Discussion in 'Meat Birds ETC' started by FutureChickenMan, Nov 1, 2007.

  1. FutureChickenMan

    FutureChickenMan Songster

    Oct 29, 2007
    Hey everybody.. collecting information on what you believe is your favorite butchering tools. (knives, gutters, pluckers, dispatchers etc)

    In another thread there was a discussion of wringing necks, chopping off heads with axes, slicing necks with knives.. then I saw a link about a dispatcher. Which made me wonder if anybody had ever tried a pair of garden loppers.

    The cradle on the bottom of the dispatcher is very similar to the cradle on the lopper.

    So I thought, why couldn't you screw the handle of the cradle side of the lopper down to a table (cut handle to length needed, leave cutting blade handle length alone). Put a couple of nails down for the head to go in stretching the neck over the lopper cradle. You could then hold the feet with one hand and give the top handle of the lopper a quick pull down. Like a guillotine.

    Anyway, what tools do you find indispensable when butchering your chickens?
  2. A sharp knife and a stone to touch up the edge every few birds. That's it. I slice the necks and let them bleed out, then pluck or skin depending on what I'm doing, then gut with the same knife. Legs and neck are trimmed with the same knife.

    I have seen lopers used for triming necks and I know often it takes 2 goes so I would not use them for the killing.
  3. MissPrissy

    MissPrissy Crowing

    May 7, 2007
    Forks, Virginia
    I don't think the lopers will give you a clean kill on the first cut.

    The best for me is a good sharp knife. One that feels good in my hand and I can use well. My husband sharpens it for me before every processing session.

    Also we have a cooker that we use to keep water boiling. Very handy when plucking more than a few birds in a session.
  4. PurpleChicken

    PurpleChicken Tolerated.....Mostly

    Apr 6, 2007
    I've been keeping my hatchet sharp and usig it for almost everything.
    A big sharp knife is essential too.

    Tried the poultry shears - Lousy

    Still would like to try a good heavy cleaver.
  5. FutureChickenMan

    FutureChickenMan Songster

    Oct 29, 2007
    Quote:ooh yeah thats no good. if you're gonna lop the head you have to get it off in one shot.
  6. picklespickles

    picklespickles Songster

    Oct 27, 2007
    loppers can work, but i would say not a clean kill. have used them when had nothing else, but other tools mentioned are better.
  7. Barnyard Dawg

    Barnyard Dawg Songster

    Feb 7, 2007
    Northern California
    We do not remove the head so that is why we slice the throat and bleed the chicken. Our favorite tool would have to be a very sharp cleaver.
  8. TxChiknRanchers

    TxChiknRanchers Songster

    Aug 18, 2007
    Southeast Texas
    Just a note: Seen a lot of sharp knife preferences, about 20 years ago I discovered the Lansky sharpening system for my hunting knives.
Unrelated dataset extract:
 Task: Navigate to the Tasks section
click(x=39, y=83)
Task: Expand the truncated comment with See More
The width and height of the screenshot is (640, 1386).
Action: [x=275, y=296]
Its fool proof in that any fool can make any knife able to shave your face. FYI
  9. Barnyard Dawg

    Barnyard Dawg Songster

    Feb 7, 2007
    Northern California
    Quote:But, the most overlooked sharpener is the "Steel". This is not a brand name, it is merely a straight metal rod with verticle grooves designed to sharpen a knife. While most people think that this is only used on fancy carving cutlery (like when you're getting ready to carve your Christmas turkey), that is wrong. A steel is required to remove the slight folding of the metal on the blade when it is sharpened and, without a steel, it is almost impossible to get a razor like edge on your knife. These are also great when you need a quick resharpening on a knife that is not quite sharp enough.
  10. beebiz

    beebiz Songster

    Jul 2, 2007
    W. Tennessee
    Quote:Ditto!!! I'd like to add that I've tried many kinds of sharpening steels and have found that the steels that have diamond pieces in them work the best.... especially for knives with stainless steel blades. But, if you are sharpening a knife with exceptionally rigid steel, you have to be careful using the steels that have the verticle grooves. Many times the grooves will cause tiny pits in the blade's edge; rendering it dull. With those types of knives, I use a smooth sharpening steel. And, it works great on them.

    As for using loppers to dispatch, I have tried it. I tried a pair that had not yet been used on anything else. It did not give a clean kill. As soon as I could release the flailing bird from the loppers, I cut its throat with my pocket knife. I keep my pocket knife sharp enough to shave hogs with. And, I have found it to be a wonderful knife for dispatching. I hang the bird upside down by it's feet. I then use my pocket knife to cut the bird's throat. But, I do not remove its head. I do like Barnyard Dawg does, and allow the bird to bleed out. I've also learned that if you allow the bird to hang upside down for 5 to 10 minutes, it seems to put them in a "relaxed" state; and they don't flop around so much.